Sleeping longer stretches is dependent upon your baby’s ability to soothe himself back to sleep should he wake up during his active sleep phase. Knowing your baby’s self-soothing techniques will be helpful in recognizing when your baby is trying to get himself back to sleep. Some examples of self-soothing are: kicking, raising and dropping his legs, rubbing his head back and forth, using an attachment object or lovey, and sucking. It’s not uncommon for Babies to have quiet breaks between fussiness as they soothe themselves back to sleep. Please note that fussiness is not the same as crying and you do not need to let your baby cry it out. If needed, you can employ a gentle, supportive sleep coaching strategy such as The Sleep Lady Shuffle, once your baby is ready for sleep coaching.
As you get to know your baby’s sleep patterns you may find that you can catch him as he cycles into an active sleep phase and gently ease him back to sleep by lightly patting him on his back or with a quiet shushing noise before he fully wakes up. If he wiggles and squirms after you put him down you can use the same methods to help him settle into a deeper sleep.

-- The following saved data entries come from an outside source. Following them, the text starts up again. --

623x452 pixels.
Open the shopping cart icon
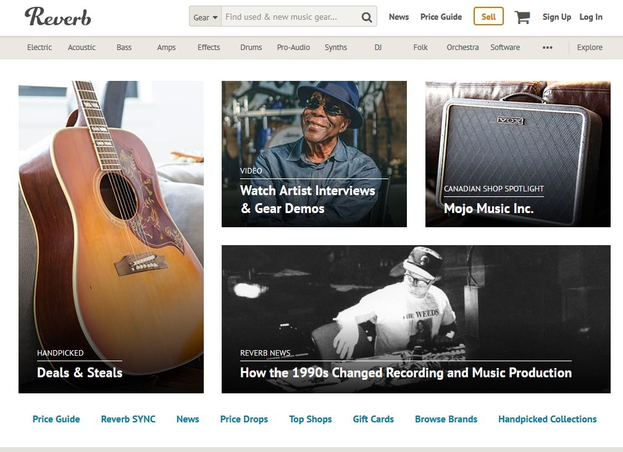point(522,17)
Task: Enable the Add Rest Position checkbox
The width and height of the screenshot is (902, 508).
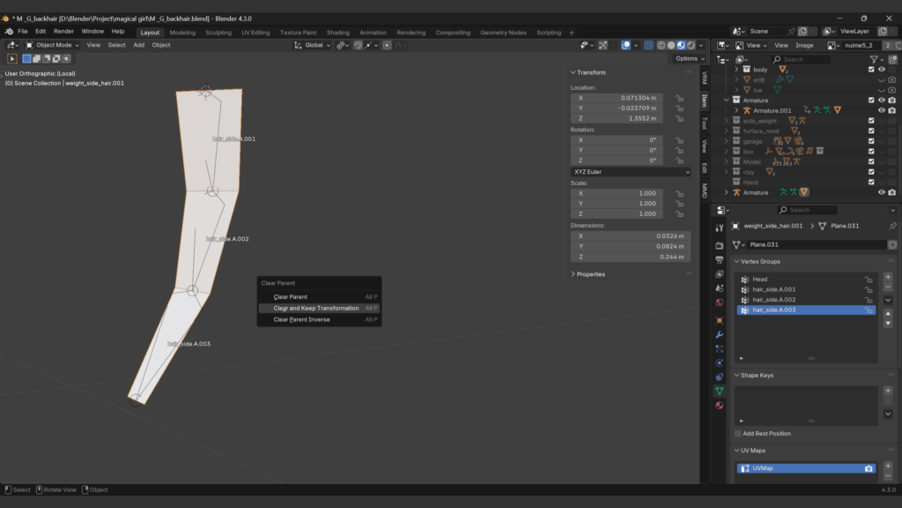Action: click(x=738, y=434)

Above all, remember that you and your baby are a one of a kind team. Children will outgrow the need to feed during the night at different ages, and that’s okay. Applying one set of rules to every child will not take into account the emotional or physical needs of your baby. Teething, illness, growth spurts, and developmental milestones will always be there to throw you a curve ball, but you can create a healthy sleep environment and teach your baby self soothing skills that he can use when he’s ready.